RE: POG28 Mar 2026 11:11
Gold exploded in price during the 1970s, rising from a fixed price of $35 per ounce to a peak of over $850 per ounce in January 1980. This surge was driven by a perfect storm of economic, monetary, and geopolitical crises that eroded trust in paper currency, particularly the US dollar.
Key reasons for the gold surge include:
End of the Gold Standard ("Nixon Shock"): In August 1971, President Nixon announced that the US would no longer redeem dollars for gold, breaking the final link between the US dollar and a physical commodity. This effectively transformed the dollar into a fiat currency, allowing it to devalue and forcing gold prices to soar as a result of market forces.

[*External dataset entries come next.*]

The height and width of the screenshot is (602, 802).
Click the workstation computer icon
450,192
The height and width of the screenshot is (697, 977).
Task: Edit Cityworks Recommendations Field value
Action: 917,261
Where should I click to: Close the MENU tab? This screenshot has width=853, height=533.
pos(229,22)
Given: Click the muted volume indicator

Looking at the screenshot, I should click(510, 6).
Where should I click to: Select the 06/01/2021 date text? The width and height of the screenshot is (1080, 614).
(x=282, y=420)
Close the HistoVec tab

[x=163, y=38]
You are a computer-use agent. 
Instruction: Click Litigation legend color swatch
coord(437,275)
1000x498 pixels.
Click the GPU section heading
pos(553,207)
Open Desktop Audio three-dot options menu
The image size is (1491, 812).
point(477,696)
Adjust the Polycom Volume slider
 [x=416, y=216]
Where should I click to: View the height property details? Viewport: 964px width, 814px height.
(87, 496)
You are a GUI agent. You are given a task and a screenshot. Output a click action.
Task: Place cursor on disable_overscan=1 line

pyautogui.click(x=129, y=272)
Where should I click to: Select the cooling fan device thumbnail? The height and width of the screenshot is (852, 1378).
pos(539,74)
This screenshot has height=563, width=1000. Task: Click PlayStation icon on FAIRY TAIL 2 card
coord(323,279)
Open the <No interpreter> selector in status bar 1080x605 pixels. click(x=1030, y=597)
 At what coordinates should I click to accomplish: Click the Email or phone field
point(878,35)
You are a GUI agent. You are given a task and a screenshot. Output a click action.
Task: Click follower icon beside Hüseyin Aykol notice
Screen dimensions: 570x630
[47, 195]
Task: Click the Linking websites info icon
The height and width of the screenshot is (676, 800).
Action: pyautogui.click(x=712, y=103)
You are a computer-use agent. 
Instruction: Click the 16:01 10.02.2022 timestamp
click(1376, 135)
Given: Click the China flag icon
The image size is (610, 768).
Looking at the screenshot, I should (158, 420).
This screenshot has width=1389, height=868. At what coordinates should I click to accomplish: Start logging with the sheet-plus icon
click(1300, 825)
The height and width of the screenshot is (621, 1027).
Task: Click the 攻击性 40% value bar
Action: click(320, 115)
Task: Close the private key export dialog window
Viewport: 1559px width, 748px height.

High Inflation and Stagflation: The 1970s was a period of "stagflation"—the combination of high inflation, slow economic growth, and high unemployment. As consumer prices surged, investors turned to gold as a store of value to protect their purchasing power against the devaluing currency.
Energy Crises and Oil Shocks: The Yom Kippur War in 1973 and the Iranian Revolution in 1979 sparked two major oil shocks, causing energy prices to skyrocket. These shocks aggravated inflation and caused widespread economic panic.
Geopolitical Instability: Global insecurity, including the Vietnam War and the Soviet invasion of Afghanistan in 1979, fueled fear-driven "panic buying" of gold as a safe haven.
Weakened US Dollar: As a result of deficit spending from the Vietnam War and domestic spending, the US dollar became increasingly weak in the 1970s, losing approximately 20% of its value between 1973 and 1979, further boosting the gold price.
The bubble finally began to deflate only when Federal Reserve Chairman Paul Volcker dramatically raised interest rates to roughly 20% in the early 1980s to curb inflation.